コールダー・ウォー(草思社)のような書籍で指摘されているように、ロシアの目的はドル覇権を崩壊させるために用意周到に準備された資源戦争とも言えます。副島先生も指摘されているように「資源とドルの闘い」ならば、長期戦は当初からの想定でしょう。
現代の戦争は多面的に行われるならば、ウクライナでの特殊軍事作戦もそうですが、本筋である資源戦争の側面から欧米を弱体化させるほうが闘い方としてはスマートでより効果的とも言えます。

OPECプラスの石油減産決定は、バイデンが中東訪問をしても手ぶらで帰ってきたように米国の衰退を象徴しているようです。副島先生の指摘のように「資源貧乏国」の新興国で協力しあって新しい世界秩序を構築するほうが無難です。

クレディ・スイスの経営を危ぶむ噂が流れるなど、欧州から金融崩壊して米国・英国も早晩金融危機に見舞われる可能性は高いです。金融危機の前兆とも言える事象は、グレートリセットを企てる欧米支配層のシナリオなのかは判別できません。

しかし、米国が利上げをしてもインフレ退治はできないと考えています。理由としては、エネルギー価格の高騰は米国外に原因があるからです。また、台湾にも口出しする米国に対して、中国はゼロコロナを理由に逆制裁として供給を意図的に遅らせている可能性もあります。世界の工場からの出荷が滞るのも、米国外の事なので、FRBの利上げでは対応できません。米国内に起因するものとしてはコロナ給付金で大量のマネー供給をしたことが副作用となって襲いかかっているようです。

このように新興国連合で欧米包囲網をとっていけば、長期的に見れば決着がつく算段でしょう。

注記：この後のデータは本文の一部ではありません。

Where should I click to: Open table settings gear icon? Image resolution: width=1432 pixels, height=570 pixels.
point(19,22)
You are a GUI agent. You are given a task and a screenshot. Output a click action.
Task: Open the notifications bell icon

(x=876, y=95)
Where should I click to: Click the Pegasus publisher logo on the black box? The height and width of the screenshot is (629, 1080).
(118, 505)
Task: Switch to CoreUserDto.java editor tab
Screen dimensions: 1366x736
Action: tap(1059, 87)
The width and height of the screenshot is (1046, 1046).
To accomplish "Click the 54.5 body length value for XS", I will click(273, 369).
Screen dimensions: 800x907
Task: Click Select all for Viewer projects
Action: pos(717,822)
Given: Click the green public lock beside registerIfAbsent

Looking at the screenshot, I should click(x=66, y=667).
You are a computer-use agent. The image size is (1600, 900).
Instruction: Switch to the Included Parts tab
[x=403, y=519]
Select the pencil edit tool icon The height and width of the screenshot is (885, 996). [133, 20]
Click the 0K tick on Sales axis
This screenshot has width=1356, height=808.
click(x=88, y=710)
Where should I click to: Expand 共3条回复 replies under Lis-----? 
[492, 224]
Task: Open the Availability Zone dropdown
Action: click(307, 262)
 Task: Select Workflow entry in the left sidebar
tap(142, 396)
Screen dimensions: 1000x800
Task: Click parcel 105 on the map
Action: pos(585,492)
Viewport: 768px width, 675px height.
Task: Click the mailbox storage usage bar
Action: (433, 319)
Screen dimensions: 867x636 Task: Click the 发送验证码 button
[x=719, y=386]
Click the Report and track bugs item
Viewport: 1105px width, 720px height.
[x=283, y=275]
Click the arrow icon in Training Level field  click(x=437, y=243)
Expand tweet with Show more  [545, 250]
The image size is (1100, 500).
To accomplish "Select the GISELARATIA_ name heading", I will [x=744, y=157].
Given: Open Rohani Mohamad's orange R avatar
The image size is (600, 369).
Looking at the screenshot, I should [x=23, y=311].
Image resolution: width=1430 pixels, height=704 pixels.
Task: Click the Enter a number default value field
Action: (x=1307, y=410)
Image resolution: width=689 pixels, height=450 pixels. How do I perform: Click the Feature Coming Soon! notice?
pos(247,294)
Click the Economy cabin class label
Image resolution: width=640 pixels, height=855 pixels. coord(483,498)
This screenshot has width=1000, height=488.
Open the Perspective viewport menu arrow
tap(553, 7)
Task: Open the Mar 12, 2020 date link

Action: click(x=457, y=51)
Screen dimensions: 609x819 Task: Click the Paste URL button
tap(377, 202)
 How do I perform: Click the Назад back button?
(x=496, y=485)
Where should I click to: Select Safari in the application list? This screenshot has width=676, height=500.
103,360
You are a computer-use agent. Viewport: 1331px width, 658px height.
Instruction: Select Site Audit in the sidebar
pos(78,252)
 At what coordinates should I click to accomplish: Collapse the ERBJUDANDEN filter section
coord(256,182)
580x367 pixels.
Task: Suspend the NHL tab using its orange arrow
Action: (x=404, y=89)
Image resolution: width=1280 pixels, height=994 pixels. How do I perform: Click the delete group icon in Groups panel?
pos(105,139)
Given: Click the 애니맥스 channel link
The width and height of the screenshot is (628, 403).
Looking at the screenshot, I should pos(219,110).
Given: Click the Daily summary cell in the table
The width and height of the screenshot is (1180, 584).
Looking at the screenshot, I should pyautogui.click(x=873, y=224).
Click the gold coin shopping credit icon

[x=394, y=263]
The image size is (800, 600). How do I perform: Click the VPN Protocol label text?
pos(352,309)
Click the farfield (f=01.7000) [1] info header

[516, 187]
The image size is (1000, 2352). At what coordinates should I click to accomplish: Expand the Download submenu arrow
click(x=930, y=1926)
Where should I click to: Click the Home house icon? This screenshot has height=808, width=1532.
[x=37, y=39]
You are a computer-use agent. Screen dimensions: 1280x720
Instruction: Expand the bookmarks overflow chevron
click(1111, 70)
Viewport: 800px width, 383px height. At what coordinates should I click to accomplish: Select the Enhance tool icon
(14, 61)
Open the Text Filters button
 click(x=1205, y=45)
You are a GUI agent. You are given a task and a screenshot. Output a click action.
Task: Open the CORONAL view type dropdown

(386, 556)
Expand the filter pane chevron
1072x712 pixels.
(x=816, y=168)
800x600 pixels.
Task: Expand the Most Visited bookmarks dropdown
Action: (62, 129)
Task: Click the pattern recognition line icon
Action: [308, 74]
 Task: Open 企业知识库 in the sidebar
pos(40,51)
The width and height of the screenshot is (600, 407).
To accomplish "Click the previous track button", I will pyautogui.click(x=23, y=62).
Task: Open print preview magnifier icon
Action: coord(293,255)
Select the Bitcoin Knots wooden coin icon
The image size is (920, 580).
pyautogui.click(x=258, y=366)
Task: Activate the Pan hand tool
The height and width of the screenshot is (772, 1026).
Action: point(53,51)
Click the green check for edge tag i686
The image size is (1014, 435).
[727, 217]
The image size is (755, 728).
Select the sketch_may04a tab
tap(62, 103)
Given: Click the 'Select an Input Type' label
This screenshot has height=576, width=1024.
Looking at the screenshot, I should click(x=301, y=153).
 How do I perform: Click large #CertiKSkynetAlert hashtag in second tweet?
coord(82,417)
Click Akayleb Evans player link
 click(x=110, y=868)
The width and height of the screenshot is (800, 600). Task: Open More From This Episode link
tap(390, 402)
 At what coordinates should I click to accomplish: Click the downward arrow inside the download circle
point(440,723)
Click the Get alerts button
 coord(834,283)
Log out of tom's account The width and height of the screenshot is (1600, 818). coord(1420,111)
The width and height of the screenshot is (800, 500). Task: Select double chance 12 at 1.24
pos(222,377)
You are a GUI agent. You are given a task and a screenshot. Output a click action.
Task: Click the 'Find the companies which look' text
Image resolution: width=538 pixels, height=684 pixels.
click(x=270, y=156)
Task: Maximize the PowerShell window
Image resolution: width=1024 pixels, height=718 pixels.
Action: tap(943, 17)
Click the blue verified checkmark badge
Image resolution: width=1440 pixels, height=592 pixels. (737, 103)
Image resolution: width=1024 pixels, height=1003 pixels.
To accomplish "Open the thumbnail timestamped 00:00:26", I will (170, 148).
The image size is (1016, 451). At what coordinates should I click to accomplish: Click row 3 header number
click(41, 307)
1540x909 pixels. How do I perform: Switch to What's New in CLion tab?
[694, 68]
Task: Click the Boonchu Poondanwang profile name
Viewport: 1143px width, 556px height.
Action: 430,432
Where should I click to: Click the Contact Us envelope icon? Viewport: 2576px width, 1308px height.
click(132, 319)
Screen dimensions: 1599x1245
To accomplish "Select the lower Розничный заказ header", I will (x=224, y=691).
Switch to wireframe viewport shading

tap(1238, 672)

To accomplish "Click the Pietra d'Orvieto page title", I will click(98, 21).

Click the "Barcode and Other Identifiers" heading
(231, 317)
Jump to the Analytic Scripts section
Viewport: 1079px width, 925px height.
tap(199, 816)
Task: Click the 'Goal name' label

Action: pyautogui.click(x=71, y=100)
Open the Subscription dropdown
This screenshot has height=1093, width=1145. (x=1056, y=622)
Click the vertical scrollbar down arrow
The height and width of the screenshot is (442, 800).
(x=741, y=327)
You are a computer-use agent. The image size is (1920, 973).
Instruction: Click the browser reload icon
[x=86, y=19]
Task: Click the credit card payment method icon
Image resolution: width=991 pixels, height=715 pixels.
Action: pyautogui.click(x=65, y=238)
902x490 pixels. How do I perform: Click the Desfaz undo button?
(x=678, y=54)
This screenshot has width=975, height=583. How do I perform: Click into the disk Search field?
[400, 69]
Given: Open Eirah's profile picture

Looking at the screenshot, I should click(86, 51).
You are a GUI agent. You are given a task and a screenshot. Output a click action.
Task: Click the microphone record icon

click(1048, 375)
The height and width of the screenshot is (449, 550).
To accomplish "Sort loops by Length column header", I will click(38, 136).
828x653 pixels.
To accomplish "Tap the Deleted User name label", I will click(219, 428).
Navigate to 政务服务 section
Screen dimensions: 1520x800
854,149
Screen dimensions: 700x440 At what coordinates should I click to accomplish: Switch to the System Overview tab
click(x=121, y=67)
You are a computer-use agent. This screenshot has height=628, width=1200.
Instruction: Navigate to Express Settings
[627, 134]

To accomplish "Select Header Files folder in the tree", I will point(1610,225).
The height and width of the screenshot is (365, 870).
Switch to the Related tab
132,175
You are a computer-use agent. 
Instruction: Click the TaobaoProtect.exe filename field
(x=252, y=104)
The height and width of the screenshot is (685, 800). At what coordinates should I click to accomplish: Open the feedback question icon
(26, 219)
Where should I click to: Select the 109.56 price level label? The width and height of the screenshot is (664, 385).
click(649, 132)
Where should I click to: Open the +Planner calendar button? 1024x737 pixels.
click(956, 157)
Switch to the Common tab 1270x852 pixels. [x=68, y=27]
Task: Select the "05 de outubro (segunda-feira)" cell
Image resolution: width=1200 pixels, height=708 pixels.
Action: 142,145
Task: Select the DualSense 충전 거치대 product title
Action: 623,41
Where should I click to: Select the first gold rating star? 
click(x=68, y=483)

人間はいくら偉そうなことを言っても、食料とエネルギーがなければ何もできません。いくら経済制裁をうけても、食料とエネルギーが自給できる国では最低限の生活や経済活動は可能です。
資源豊富で実体経済が旺盛な新興国連合の繫がりが強固ならば、焦ることなくパワーバランスが逆転するのを待っているのかもしれません。